Not me Paul.  I've been trying unsuccessfully to persuade John that his
account of determinism is self-contradictory because it assumes both that
things are fully "predetermined" - both the future winning lottery number
and the future holder of the ticket with that number are, on his
assumptions, predetermined - and that they are not fully predetermined so
that a contemporary agent, e.g. "God", can _choose_ to buy the winning
ticket and make herself the future winner.  When I point this out, however,
his only response is to repeat the self-contradictory claim:

> God, or an economically rational man, knowing how the balls were stacked in
> the barrel and the exact operation of the selector lever, could predict the
> numbers before the draw and be able to buy the winning numbers, guaranteeing a
> win.

The ontology I'm elaborating (Whitehead's - I think there are good reasons
for believing it's also the one Keynes adopted after abandoning the one
underpinning the argument in A Treatise on Probability) produces meanings
for "cause" and "determine" very different from those produced by the
ontology underpinning complexity theory.

Moreover, as conceived by Whitehead, this idea leaves room for both
self-determination ("free will") and an irreducible element of indeterminism
(this provides the ultimate ontological foundation for Whitehead's
"frequency theory" of probability - a theory in which the probabilities
constantly change because of "internal relations").  Both these aspects mean
that the future is not fully predetermined.  This is helpful since at the
very least it makes the idea consistent with the obvious fact that human
actions are to some degree self-determined and do affect what occurs (even
to deny this is to affirm it i.e. denial necessarily implies an agent - the
one doing the denying - who is to some degree self-determined).

(By the way, even if, as Ian suggests, you conceive complexity theory so as
to allow for an irreducible aspect of indeterminism you don't get rid of the
logical difficulty to which I'm pointing.  Self-determined behaviour - e.g.
choosing to buy a particular lottery ticket - isn't undetermined behaviour.)

So on these premises even a Laplacean demon couldn't know for certain what
was going to happen in the future.

It's true that, on these premises, the origin of uncertainty in the sense of
"we simply do not know" is the limitations this ontology creates for a
finite mind.  Internal relations mean that to fully know any particular
thing you would have to know everything because through internal relations
the "whole" is embodied in the "part" i.e. the part is, in this sense, the
whole. Such knowledge is beyond the capacity of finite minds whether taken
individually or collectively (as in "the market place" - in fact "the market
place" makes finite collective understanding more limited than it need be
for, omong other reasons, those pointed to be Keynes in "The End of
Laissez-Faire" e.g. "it may even be to the advantage of individuals to
aggravate the disease ['uncertainty and ignorance']").
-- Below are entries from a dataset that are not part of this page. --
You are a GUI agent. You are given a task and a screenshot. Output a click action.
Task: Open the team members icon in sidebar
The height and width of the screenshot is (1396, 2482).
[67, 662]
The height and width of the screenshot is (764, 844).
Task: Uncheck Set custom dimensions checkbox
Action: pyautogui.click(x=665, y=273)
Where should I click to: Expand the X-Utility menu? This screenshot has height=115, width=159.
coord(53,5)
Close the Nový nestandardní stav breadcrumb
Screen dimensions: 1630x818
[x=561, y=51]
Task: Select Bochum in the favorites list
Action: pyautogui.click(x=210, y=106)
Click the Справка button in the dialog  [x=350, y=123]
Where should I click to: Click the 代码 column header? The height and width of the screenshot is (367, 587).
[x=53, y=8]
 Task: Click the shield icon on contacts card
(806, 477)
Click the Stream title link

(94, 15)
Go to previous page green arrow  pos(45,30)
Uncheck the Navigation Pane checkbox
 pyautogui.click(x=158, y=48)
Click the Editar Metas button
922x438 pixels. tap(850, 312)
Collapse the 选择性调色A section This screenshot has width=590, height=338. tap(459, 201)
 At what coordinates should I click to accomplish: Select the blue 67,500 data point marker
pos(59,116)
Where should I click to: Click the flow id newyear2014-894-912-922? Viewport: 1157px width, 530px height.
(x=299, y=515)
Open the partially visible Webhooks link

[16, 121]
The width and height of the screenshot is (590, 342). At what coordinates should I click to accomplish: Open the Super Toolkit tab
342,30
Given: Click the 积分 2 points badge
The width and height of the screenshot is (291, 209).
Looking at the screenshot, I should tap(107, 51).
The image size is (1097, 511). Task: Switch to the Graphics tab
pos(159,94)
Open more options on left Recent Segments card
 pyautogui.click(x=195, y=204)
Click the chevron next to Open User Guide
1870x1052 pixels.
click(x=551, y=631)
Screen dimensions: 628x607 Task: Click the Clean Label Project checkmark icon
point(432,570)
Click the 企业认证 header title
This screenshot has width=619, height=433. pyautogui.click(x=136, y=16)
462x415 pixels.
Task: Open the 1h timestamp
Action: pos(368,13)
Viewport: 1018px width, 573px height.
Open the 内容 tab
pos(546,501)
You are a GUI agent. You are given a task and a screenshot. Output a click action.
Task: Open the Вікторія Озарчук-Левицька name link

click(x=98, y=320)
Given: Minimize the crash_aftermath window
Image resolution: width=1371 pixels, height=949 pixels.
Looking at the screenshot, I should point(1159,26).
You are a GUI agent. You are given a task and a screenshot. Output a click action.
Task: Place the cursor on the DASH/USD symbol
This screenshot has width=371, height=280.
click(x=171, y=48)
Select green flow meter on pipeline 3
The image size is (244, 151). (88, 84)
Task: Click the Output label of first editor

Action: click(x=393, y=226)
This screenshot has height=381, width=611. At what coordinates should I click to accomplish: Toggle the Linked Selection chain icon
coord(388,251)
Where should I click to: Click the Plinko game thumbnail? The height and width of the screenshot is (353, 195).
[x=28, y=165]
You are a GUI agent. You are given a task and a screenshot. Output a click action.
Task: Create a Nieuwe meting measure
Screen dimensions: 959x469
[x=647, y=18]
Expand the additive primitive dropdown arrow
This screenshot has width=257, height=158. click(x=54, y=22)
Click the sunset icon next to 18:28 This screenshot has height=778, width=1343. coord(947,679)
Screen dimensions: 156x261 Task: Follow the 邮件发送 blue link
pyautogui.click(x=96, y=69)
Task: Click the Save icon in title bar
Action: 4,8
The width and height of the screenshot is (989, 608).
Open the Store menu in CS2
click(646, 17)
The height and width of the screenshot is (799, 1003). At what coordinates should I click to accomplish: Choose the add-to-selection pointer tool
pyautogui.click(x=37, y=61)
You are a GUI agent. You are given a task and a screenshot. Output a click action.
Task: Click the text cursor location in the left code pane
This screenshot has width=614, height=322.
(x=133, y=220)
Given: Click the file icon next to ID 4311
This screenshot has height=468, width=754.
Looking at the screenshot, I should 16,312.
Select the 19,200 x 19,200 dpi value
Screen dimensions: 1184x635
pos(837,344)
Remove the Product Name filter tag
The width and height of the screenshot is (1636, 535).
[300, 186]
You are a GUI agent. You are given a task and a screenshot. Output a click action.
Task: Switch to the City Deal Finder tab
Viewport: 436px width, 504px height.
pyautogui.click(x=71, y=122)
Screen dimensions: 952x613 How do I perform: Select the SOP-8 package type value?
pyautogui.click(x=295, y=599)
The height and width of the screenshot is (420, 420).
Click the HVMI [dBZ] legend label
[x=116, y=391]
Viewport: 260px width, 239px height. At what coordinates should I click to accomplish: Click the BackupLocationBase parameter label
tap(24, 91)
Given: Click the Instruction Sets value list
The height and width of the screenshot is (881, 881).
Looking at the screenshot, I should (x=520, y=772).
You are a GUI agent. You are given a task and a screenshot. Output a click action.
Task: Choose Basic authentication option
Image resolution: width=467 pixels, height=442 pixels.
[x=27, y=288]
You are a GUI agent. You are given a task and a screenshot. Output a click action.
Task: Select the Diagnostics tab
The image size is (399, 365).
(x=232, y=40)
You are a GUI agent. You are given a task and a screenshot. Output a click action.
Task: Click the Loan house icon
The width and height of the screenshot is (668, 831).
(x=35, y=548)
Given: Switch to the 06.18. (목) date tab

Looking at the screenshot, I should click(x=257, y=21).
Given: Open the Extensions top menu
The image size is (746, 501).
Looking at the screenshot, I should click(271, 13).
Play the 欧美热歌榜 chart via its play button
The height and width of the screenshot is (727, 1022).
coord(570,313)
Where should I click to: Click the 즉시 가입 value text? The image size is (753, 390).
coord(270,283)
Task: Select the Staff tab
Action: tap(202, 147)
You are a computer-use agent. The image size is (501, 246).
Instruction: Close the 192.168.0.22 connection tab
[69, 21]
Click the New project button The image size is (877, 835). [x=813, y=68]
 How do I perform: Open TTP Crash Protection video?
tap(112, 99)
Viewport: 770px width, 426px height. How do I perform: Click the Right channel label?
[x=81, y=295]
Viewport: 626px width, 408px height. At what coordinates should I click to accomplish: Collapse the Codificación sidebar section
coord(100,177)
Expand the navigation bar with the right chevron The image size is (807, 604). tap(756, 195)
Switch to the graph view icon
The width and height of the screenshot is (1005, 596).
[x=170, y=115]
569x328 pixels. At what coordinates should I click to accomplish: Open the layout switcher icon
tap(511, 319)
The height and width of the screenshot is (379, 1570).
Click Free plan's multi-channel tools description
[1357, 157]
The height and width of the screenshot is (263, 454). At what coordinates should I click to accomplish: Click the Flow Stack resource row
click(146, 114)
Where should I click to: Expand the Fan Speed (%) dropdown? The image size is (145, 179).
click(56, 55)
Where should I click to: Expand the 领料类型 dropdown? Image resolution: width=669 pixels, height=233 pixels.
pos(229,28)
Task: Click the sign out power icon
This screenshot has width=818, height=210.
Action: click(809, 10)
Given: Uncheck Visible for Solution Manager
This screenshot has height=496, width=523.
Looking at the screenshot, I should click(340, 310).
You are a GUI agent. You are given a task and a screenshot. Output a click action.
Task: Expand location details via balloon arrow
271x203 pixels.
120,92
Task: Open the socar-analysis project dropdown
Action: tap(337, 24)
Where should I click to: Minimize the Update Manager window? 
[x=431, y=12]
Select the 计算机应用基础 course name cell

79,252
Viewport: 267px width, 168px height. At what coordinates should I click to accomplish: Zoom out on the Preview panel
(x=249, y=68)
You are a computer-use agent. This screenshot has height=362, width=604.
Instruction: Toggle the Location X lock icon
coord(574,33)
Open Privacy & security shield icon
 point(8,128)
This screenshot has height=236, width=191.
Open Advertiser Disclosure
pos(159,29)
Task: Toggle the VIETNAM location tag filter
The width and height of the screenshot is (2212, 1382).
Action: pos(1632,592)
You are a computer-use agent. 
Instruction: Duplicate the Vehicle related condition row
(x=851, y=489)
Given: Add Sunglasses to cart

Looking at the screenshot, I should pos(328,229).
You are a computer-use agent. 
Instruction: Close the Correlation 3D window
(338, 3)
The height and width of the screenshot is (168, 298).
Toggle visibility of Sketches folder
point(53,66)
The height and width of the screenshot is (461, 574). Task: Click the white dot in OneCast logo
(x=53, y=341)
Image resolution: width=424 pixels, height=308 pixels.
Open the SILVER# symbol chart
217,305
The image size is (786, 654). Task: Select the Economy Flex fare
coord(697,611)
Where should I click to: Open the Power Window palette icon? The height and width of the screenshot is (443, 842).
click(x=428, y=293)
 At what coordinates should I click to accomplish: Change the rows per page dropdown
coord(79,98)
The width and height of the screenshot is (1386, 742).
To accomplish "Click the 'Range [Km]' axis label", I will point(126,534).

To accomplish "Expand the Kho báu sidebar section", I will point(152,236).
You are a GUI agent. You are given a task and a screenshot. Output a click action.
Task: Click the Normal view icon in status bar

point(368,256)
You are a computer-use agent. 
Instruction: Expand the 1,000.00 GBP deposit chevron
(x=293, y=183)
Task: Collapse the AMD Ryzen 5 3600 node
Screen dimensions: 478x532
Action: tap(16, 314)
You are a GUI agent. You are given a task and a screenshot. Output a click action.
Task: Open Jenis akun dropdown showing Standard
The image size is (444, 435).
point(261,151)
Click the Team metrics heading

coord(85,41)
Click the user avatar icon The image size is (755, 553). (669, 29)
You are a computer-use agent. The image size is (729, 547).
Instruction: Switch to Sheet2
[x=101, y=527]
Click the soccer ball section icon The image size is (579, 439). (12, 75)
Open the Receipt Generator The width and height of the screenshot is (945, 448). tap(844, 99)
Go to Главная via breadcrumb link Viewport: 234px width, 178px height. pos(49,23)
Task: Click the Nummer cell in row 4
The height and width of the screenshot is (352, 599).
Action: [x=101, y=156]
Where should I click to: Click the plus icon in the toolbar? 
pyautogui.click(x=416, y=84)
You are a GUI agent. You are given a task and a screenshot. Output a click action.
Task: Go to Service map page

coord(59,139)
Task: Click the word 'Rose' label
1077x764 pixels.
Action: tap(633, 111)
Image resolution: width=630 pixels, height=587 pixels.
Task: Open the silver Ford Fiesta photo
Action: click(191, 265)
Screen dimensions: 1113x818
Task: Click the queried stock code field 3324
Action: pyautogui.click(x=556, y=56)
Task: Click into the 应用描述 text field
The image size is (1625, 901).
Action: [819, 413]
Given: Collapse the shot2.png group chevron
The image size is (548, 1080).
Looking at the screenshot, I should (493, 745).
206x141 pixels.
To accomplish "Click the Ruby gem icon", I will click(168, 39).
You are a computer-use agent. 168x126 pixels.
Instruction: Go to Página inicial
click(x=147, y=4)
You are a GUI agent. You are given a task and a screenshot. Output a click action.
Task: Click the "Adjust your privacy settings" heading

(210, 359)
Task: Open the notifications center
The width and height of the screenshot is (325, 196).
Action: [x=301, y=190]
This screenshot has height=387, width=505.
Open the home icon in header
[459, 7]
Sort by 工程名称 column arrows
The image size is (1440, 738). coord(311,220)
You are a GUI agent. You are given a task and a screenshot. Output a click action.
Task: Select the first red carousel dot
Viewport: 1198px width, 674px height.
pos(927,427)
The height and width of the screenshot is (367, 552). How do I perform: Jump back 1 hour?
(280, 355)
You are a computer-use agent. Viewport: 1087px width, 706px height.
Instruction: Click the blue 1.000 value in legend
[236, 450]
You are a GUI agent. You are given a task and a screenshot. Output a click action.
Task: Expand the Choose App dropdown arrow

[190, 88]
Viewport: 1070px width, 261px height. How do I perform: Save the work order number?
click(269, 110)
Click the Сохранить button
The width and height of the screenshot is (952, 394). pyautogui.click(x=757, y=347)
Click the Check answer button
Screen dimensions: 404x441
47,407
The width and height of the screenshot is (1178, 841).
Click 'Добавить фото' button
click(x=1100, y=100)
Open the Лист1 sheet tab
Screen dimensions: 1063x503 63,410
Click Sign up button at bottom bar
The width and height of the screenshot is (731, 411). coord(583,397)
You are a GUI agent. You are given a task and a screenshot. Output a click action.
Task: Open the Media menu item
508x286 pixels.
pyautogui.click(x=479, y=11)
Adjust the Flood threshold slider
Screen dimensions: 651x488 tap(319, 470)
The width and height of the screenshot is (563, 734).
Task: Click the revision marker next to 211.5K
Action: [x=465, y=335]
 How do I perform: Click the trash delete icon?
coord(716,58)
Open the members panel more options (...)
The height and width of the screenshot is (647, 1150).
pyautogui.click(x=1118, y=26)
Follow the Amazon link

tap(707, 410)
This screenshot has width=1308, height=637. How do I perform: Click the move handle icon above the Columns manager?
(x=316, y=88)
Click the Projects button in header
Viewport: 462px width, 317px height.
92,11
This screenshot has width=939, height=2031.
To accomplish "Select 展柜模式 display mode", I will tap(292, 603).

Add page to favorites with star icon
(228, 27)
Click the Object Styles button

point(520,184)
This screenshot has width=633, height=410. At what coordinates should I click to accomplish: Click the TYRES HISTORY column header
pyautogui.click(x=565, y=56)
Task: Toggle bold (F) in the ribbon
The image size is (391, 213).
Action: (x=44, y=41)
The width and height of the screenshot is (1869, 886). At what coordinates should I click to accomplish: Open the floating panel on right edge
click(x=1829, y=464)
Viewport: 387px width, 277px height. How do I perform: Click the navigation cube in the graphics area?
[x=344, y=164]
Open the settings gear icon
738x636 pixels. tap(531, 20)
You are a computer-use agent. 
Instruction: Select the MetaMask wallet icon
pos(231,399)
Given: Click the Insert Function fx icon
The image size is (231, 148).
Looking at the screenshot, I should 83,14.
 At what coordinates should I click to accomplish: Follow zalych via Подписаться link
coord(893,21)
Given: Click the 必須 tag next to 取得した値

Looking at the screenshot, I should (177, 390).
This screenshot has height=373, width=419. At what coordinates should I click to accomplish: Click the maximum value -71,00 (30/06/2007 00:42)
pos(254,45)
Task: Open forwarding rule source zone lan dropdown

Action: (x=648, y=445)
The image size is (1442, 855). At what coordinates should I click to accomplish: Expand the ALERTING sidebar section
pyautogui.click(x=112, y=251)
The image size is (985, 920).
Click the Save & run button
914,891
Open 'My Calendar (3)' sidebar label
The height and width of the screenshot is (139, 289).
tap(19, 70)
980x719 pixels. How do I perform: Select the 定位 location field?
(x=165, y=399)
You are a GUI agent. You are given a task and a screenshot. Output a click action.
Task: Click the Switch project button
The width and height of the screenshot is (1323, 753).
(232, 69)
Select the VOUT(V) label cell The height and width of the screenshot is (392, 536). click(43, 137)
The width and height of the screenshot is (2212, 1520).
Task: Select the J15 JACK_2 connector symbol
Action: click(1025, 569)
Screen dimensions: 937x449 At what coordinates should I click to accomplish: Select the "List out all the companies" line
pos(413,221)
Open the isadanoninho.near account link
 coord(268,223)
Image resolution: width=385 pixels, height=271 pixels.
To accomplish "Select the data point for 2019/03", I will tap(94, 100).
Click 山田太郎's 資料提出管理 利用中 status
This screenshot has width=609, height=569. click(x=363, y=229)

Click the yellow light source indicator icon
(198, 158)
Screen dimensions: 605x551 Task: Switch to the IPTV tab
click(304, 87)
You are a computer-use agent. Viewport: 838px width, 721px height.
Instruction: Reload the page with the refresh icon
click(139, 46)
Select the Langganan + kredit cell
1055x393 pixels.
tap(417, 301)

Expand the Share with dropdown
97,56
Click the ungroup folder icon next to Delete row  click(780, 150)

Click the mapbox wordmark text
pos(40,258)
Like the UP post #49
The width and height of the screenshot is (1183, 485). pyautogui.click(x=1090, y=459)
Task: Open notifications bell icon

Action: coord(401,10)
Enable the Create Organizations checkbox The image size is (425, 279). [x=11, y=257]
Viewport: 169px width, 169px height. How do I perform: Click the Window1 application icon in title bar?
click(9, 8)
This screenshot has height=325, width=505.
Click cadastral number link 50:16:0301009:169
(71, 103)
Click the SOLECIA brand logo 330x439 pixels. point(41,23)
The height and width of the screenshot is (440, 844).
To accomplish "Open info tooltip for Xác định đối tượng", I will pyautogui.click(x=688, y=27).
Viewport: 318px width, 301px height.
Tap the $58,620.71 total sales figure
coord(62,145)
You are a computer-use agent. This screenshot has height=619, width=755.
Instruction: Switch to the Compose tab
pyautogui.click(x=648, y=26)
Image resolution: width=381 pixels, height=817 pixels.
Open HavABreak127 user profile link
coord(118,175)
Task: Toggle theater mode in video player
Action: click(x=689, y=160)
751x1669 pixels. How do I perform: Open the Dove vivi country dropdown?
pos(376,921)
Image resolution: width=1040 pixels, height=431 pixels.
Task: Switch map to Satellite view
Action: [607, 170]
This is not, however, inconsistent with knowing something.  One reason for
this is that internal relations have differing degrees of stability so that
for some purposes some of them can be "abstracted" from.  However, the
farther into the future are the events we wish to know something about the
fewer will be the relations we can reasonably treat as "given" in this sense
and the more it will be necessary for us to know everything before we can
know something. Some of these unknowable things follow from the current
limitations of our finite knowledge.  We can't, for instance, know how our
understanding of things we'll change in the future because if we knew this
we would have already incorporated the changes into our present
understanding.

The stability of internal relations varies with the particular subject
matter that is the object of study.  The phenomena of social life, for
instance, issue from a much less stable set of internal relations than the
phenomena which constitute the subject matter of astronomy.  This is why, if
this ontology is realistic, methods - e.g. the mathematics of complexity
theory - that depend on a high degree of stability in these relations (so as
to preserve the degree of identity in the "variables" that the valid
application of the method requires) will have a much more limited range of
valid application in economics than they do in astronomy.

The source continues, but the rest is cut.